> [SOURCE DOCUMENT]
-- Opening Marker --
Firstly there are the smug hand-holding couples picking out tasty little treats - “some stuffed olives darling?” – and then noisy brats who ram the back of your ankles while running riot with trolleys.
But, worst of all, the earnest mummies who explain every little thing they are buying with the patronising tones of a primary school teacher during an Ofsted inspection.
Tesco stores – mostly because they are so huge it takes such a long time to get around them – haven’t been braved by this reluctant shopper for about a decade. But the firm does deserve credit for its announcement this week that it is to remove ‘best before’ dates from fruit and vegetable lines.
There was a first wave of scrapping the often confusing labelling from 70 fruit and vegetable lines back in May and now they will be removed from a further 116 products in a PR-savvy bid to help reduce food waste.
Date labels are immediately disappearing from fresh produce such as own-brand apples, oranges, cabbages and asparagus. The thinking behind the move is that no date label will prevent food from being thrown away while still edible.
Personally, the fact that people have been chucking something like an apple out just because of a date on a label is hugely worrying and symbolic of the nation of nincompoops we have become.
-- Closing Marker --
> [SOURCE INFORMATION]
-- Opening Marker --
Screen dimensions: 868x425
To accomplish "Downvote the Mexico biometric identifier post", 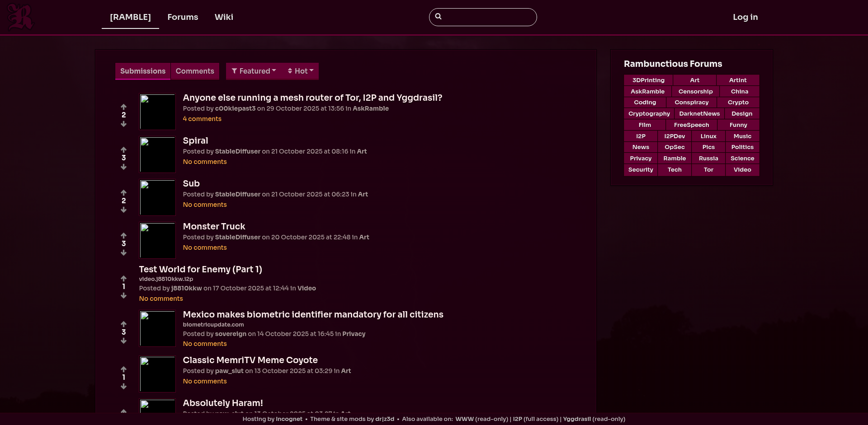I will pyautogui.click(x=123, y=341).
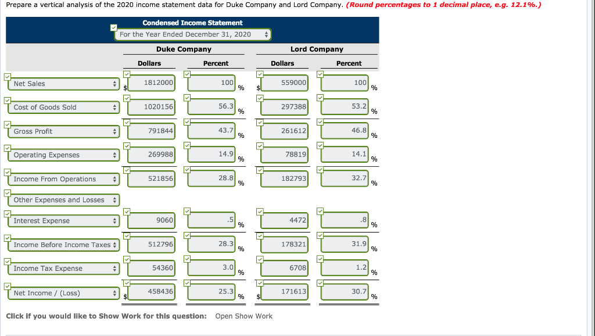Uncheck checkbox above Interest Expense label

(7, 213)

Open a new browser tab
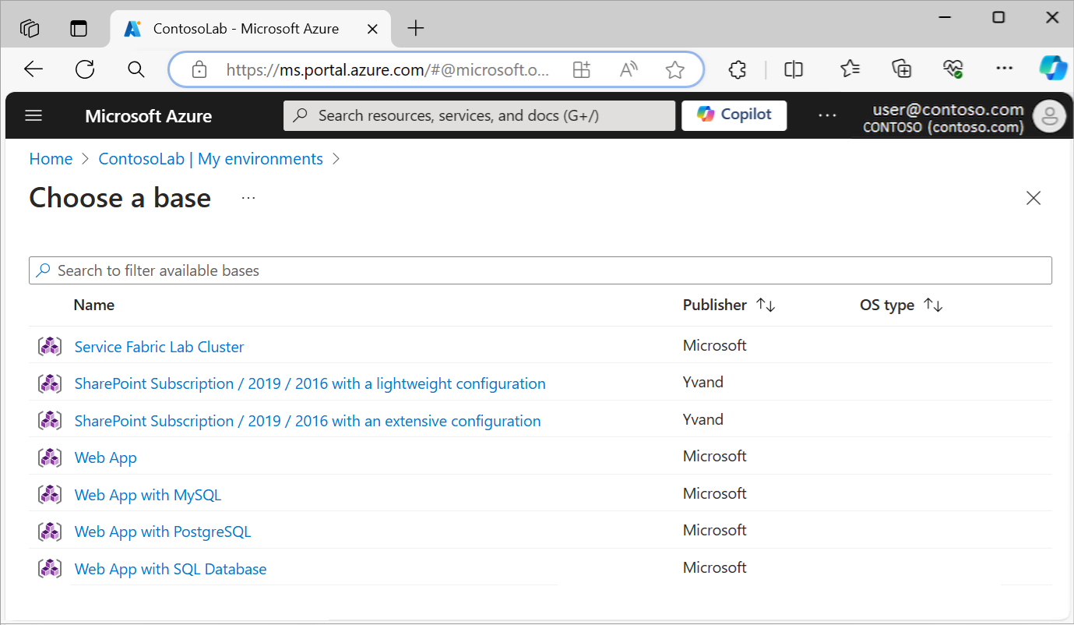click(x=416, y=29)
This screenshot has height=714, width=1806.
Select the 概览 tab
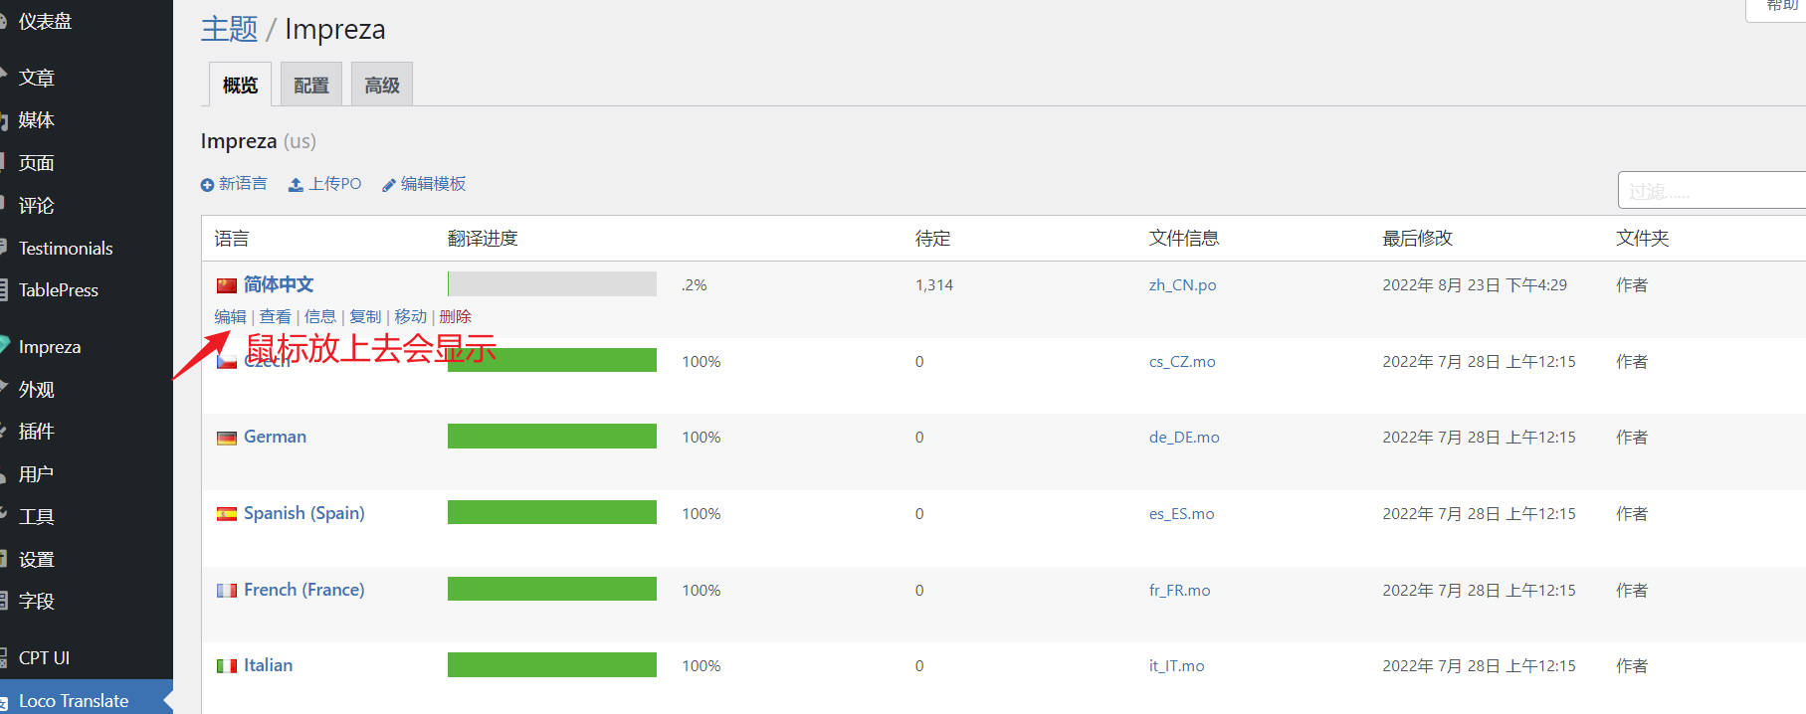pyautogui.click(x=240, y=86)
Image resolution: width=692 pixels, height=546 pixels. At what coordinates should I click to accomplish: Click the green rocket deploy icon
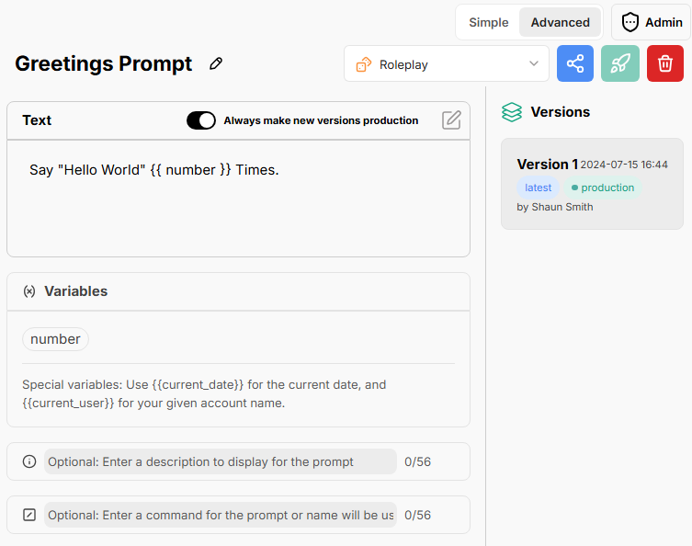(620, 63)
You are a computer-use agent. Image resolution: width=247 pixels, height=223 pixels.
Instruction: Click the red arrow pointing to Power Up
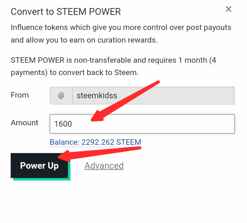click(x=100, y=154)
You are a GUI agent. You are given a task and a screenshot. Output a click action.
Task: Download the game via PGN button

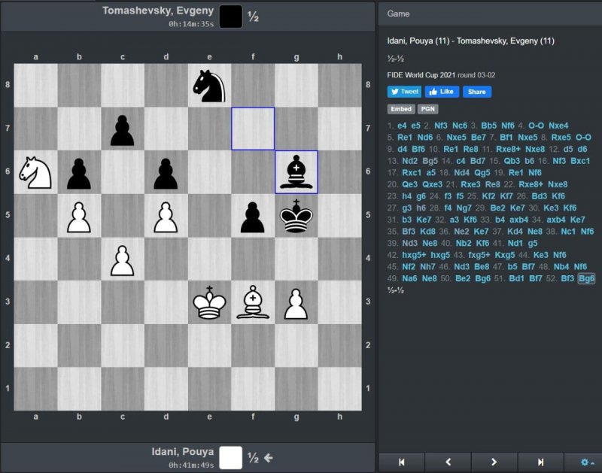pyautogui.click(x=427, y=109)
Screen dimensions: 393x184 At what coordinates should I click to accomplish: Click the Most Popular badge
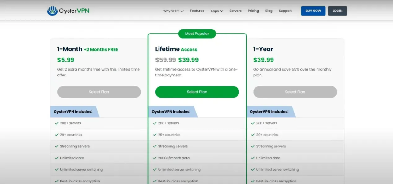point(197,34)
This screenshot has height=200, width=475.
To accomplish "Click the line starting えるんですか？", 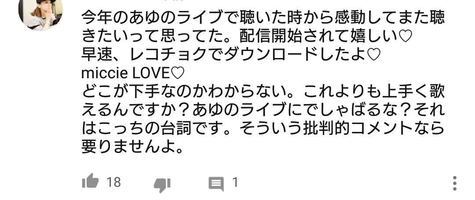I will [263, 110].
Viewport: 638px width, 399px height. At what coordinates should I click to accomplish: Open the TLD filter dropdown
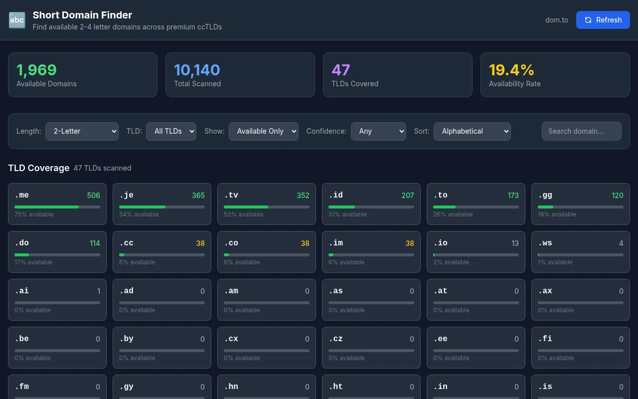(171, 131)
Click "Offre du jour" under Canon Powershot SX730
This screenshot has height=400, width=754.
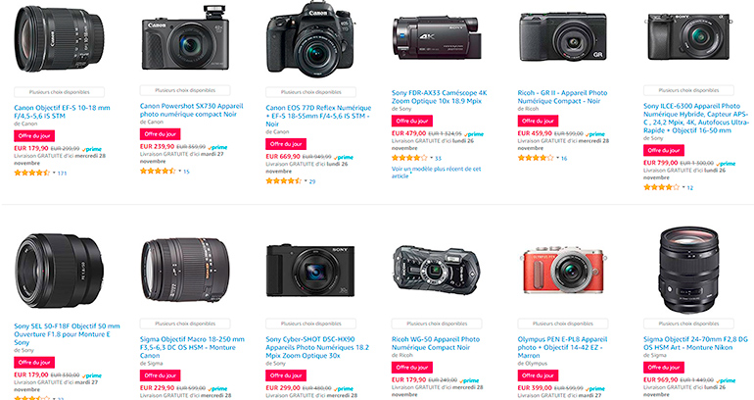point(160,133)
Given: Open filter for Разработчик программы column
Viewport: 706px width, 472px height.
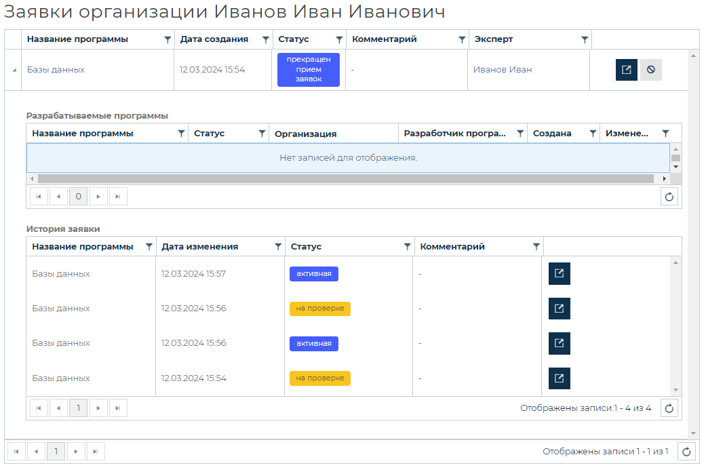Looking at the screenshot, I should [520, 134].
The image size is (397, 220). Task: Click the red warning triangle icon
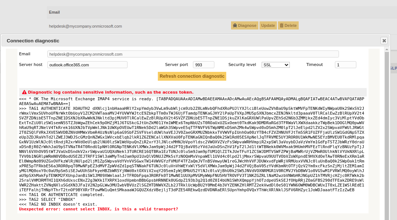(x=24, y=92)
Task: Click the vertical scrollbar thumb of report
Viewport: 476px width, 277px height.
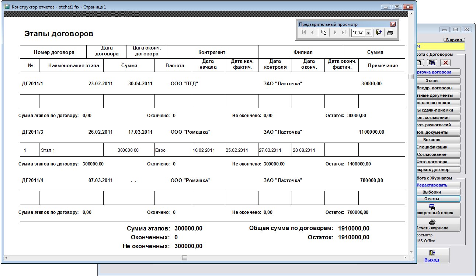Action: click(x=411, y=76)
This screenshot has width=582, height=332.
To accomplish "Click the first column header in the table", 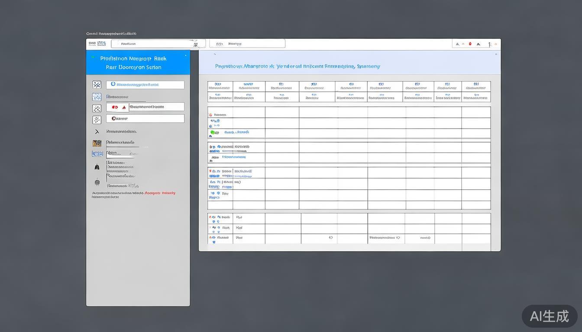I will [x=220, y=86].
-- Closing Marker --
> [WORK TASK] Write the next few paragraphs of the opinion piece about Tesco dropping "best before" dates from fruit and vegetables, picking up after its final sentence.

> [RESULT FOR THIS EXERCISE]
My late grandmother, in common with thousands of others of her generation, would go into town every Thursday – her husband dropping her off on the way to the cattle market – and buy fruit and veg from the market stalls.
Just like her mother would have done before she’d have a good look at it, pick it up and feel it and – if in doubt – move along to another trader. She had confidence in her own opinion. She didn’t need a date-stamped cellophane wrapper to tell her whether something was worth buying.
We bought a red cabbage for Christmas Day lunch and forgot to cook it. When it was finally re-discovered at the back of the fridge (with a best before date of December 28) it seemed just the thing to have with another special meal... at Easter.
It was perfectly fine. Windfall apples have just been collected. They will be left in a shed over winter; we’ll still be going and getting a few for a crumble when the clocks change next spring. Some will have gone rotten but others will be fine.
Sometimes this laissez-faire attitude towards food gets this mother into trouble. On many occasions over the years visiting teenagers have been left to get on with their tea only for one of mine to come through and say “You’re so embarrassing – they noticed the date on the yoghurts you left out was over a week ago”.
With these dates, the nanny state effectively took away a substantial chunk of the population’s decision-making ability. It helped erode that common sense ability of my grandmother’s generation to be able look at a piece of food and know whether it was fresh or not and how quickly to get it eaten by.
Interestingly, it’s taken the common sense of a group my grandmother was a member of – the Women’s Institute – to bring Tesco to its senses.
It was the WI that first made calls on supermarkets to sign up to a voluntary agreement to avoid food waste and who did research to discover that many families find the dates on produce confusing.
Compulsory ‘use by’ labels have to be put on foods such as meat, fish, eggs and dairy products that carry a safety risk if eaten after that date.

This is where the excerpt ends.